Por: Alejandro Martín – Socio-Director de TDSystem

adanistaNo confundamos lo falso con la inauténtico, ni lo verdadero con lo auténtico. J.L. Pardo

Nos encontrábamos ya en la en una sala cuando entró el jefe: diciendo:

-Escuchadme, he descubierto que, si quieres tener buenas relaciones, has de ser auténtico. A partir de ahora, ya sabéis, a ser auténticos.

Le seguía el becario con su sonrisa entre ingenua y bobalicona y su traje de domingo, que ya se veía vistiendo camisetas de mal gusto y chanclas de peor diseño.

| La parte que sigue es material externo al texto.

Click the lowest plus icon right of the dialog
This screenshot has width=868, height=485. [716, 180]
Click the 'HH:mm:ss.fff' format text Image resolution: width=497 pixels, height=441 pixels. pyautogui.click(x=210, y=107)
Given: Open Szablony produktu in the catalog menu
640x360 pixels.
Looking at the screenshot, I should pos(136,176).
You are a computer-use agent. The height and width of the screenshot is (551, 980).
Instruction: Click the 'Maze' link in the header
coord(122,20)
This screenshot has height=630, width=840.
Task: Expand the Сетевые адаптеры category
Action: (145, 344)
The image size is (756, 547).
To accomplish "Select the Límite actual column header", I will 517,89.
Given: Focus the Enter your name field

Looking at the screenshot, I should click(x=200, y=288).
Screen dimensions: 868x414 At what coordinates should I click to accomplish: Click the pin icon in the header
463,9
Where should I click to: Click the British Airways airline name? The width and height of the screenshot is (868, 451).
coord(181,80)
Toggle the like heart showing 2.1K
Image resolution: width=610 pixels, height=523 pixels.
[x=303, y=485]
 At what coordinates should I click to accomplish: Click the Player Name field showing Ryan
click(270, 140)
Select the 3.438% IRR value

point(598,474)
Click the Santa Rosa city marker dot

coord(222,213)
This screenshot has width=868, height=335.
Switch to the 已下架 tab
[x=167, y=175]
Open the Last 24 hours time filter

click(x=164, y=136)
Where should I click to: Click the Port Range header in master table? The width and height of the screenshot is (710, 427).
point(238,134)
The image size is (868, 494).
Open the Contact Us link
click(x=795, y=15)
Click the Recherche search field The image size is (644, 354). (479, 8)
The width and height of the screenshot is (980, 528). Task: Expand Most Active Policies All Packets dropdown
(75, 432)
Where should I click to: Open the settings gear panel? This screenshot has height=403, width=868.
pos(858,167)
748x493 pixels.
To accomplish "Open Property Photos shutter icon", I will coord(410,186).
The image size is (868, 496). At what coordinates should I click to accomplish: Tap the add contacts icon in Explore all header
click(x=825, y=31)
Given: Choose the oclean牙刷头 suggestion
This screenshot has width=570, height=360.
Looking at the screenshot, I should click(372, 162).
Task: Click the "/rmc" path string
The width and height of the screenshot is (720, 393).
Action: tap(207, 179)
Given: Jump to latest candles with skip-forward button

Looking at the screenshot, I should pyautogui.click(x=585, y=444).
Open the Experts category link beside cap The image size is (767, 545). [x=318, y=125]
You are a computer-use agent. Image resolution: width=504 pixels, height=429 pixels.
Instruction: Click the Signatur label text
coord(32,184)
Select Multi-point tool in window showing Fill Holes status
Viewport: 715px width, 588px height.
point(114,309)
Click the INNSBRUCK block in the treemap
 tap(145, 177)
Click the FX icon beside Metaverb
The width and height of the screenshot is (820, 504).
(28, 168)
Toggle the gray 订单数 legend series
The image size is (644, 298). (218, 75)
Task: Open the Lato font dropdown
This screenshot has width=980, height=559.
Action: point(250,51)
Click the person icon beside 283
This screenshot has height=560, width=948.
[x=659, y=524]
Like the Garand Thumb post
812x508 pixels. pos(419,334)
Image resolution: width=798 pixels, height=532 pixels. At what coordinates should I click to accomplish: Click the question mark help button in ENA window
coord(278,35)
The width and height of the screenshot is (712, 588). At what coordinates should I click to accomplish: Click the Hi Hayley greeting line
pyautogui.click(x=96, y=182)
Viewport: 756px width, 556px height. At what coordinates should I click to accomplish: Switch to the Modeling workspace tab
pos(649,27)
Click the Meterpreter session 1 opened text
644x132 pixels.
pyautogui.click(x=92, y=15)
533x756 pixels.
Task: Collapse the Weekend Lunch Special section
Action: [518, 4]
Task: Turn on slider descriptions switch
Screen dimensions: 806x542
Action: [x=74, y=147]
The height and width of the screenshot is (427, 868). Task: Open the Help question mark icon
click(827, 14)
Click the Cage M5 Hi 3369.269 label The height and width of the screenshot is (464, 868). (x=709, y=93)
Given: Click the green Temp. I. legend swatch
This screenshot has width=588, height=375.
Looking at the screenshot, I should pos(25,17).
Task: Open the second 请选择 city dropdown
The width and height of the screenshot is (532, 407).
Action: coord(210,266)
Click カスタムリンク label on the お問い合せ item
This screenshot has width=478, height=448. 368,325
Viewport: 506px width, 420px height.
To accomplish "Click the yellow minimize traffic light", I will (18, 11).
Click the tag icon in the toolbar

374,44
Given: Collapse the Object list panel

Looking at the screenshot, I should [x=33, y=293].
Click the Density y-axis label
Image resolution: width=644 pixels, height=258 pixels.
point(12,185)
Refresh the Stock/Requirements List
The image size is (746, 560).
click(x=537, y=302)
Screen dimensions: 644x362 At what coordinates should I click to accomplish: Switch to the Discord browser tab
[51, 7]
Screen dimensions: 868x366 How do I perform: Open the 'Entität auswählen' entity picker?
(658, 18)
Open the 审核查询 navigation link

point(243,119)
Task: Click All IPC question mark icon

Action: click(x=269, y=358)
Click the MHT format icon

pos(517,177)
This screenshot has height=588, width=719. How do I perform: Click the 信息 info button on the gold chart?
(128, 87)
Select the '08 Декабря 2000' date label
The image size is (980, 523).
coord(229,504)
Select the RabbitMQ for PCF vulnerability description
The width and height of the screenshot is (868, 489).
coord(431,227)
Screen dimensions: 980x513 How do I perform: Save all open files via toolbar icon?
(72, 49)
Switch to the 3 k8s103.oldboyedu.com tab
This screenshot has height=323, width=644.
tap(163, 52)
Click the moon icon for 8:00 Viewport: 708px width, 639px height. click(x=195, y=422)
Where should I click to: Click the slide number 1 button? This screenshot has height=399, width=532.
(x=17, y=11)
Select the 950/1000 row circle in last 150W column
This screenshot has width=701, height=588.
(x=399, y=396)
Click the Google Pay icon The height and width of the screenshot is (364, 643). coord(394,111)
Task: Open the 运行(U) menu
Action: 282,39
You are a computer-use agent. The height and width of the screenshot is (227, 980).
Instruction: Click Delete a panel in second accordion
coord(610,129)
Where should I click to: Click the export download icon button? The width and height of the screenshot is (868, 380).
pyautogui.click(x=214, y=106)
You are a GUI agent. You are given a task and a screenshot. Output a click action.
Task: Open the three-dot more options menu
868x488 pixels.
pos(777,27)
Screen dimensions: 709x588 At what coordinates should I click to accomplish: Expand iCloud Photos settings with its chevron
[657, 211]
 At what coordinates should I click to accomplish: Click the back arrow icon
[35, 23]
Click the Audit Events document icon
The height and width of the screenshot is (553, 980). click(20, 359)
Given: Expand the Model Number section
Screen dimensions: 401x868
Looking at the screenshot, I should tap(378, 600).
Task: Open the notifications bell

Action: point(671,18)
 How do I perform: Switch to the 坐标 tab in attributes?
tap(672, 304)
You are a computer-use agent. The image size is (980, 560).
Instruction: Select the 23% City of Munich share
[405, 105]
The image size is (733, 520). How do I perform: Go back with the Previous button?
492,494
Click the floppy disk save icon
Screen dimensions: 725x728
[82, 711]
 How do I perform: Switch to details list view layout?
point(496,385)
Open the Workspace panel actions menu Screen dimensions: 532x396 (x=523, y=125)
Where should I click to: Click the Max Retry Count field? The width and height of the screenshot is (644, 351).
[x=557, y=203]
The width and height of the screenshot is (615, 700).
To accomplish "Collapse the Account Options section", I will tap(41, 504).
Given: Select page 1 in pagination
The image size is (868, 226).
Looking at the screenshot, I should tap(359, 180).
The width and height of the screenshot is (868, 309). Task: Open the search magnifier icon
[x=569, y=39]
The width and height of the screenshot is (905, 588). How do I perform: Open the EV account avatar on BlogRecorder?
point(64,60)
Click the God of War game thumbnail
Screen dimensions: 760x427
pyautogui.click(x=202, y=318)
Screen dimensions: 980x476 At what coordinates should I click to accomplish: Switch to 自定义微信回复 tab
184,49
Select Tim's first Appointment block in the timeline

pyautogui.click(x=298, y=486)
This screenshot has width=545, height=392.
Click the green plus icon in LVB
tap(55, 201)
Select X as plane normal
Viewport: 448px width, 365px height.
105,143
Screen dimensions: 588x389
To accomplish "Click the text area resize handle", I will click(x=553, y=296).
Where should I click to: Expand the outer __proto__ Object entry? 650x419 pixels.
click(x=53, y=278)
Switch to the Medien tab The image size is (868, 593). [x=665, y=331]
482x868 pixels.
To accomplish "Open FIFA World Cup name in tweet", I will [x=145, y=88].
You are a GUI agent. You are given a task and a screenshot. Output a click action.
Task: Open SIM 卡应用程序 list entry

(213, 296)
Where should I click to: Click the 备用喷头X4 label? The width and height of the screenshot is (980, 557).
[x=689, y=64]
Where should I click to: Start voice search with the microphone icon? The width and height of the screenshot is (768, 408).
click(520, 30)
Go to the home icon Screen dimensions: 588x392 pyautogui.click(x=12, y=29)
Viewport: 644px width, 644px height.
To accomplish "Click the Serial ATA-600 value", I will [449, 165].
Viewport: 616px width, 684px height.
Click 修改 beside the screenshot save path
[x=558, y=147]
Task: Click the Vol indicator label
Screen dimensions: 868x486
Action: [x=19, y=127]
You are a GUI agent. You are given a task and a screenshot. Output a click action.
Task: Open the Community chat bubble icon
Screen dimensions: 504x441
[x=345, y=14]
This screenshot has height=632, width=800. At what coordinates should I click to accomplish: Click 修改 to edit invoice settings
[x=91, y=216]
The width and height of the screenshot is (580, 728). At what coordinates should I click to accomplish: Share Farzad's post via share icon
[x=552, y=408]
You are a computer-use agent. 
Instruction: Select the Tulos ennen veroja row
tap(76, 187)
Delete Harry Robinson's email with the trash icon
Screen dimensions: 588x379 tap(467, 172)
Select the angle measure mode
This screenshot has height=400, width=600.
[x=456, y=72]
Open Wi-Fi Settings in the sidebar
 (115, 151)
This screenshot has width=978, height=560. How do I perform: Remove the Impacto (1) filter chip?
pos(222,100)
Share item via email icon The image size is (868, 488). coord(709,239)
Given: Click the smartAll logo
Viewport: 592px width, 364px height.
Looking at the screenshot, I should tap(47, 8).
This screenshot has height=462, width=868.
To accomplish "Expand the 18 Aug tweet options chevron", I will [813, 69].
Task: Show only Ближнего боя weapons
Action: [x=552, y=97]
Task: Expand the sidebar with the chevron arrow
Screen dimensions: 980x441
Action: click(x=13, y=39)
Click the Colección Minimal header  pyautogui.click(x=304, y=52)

–  Ya está con el mismo numerito de siempre. Como veis, algo novedoso que se le ha ocurrido a “él solito”. -comenta en voz baja mi compañero.

Reconozco que el jefe, con su mezcla de adanismo y cierto oportunismo apropiacionista, acostumbra  aanunciar novedades que no lo son tanto. Pero es que el dèjávusista hace que vea como repetición todo lo que propone.

– Mirad, se me ha ocurrido que, para empezar, podríamos declarar el viernes como el día de la autenticidad. Así todo fluiría más y mejor.

– ¡Qué original! Eso se hizo hace unos años y duró dos meses. Ya sabes, proliferaron los gayumbos, bermudas y chancletas de difícil encaje. Después volvieron los despachos, eso sí, solo para los jefes, y las corbatas almidonadas. Como te digo, más de lo mismo -se oye un comentario en voz baja.

Es que el jefe suele proponer como suyo lo no tan suyo. Aunque no siempre es así. De vez en cuando, entre repeticiones y copias baratas, sí propone alguna novedad. Por su lado, alguno solo ve repetición o copia en sus propuestas.

–  No sé si admirarle por esa especie de ingenuidad adolescente, o aborrecerle por su apropiación descarada de lo que ya todo el mundo conoce -continua el run run dèjávusista.

Que el jefe se pasa un poco con su entusiasmo, no lo voy a discutir. Pero de ahí a tachar todo lo que propone como una copia, creo que hay una gran diferencia. Pero no, no está ahí el problema. Si fuera así, la solución sería fácil: una respuesta ecléctica por mi parte o bien dar la razón a medias a ambas partes, bastaría.

–  Bueno, como yo soy el jefe -ya lo ha vuelto a decir- creo que deberé ser yo el primero en dar ejemplo. Este próximo vienes vendré casual tanto en vestimenta como en autenticidad.

–  ¡Puaf!. Lo que nos faltaba, ahora a su pseudo vestimenta causal hemos de añadirle su psudoauntenticidad cándida -concluye el murmullo.

Seguro que el jefe viene con su mejor postureo de autenticidad y mi compañero con su manida y vieja verdad. Porque el postureo del jefe es falso, pero auténtico, lo borda. En cambio, la ramplonería de mi compañero es verdadera, pero totalmente inauténtica por vulgar y viejuna.

¿En cuál de los dos equipos quieres jugar? Y el resultado del partido ¿Cuál crees que debería ser?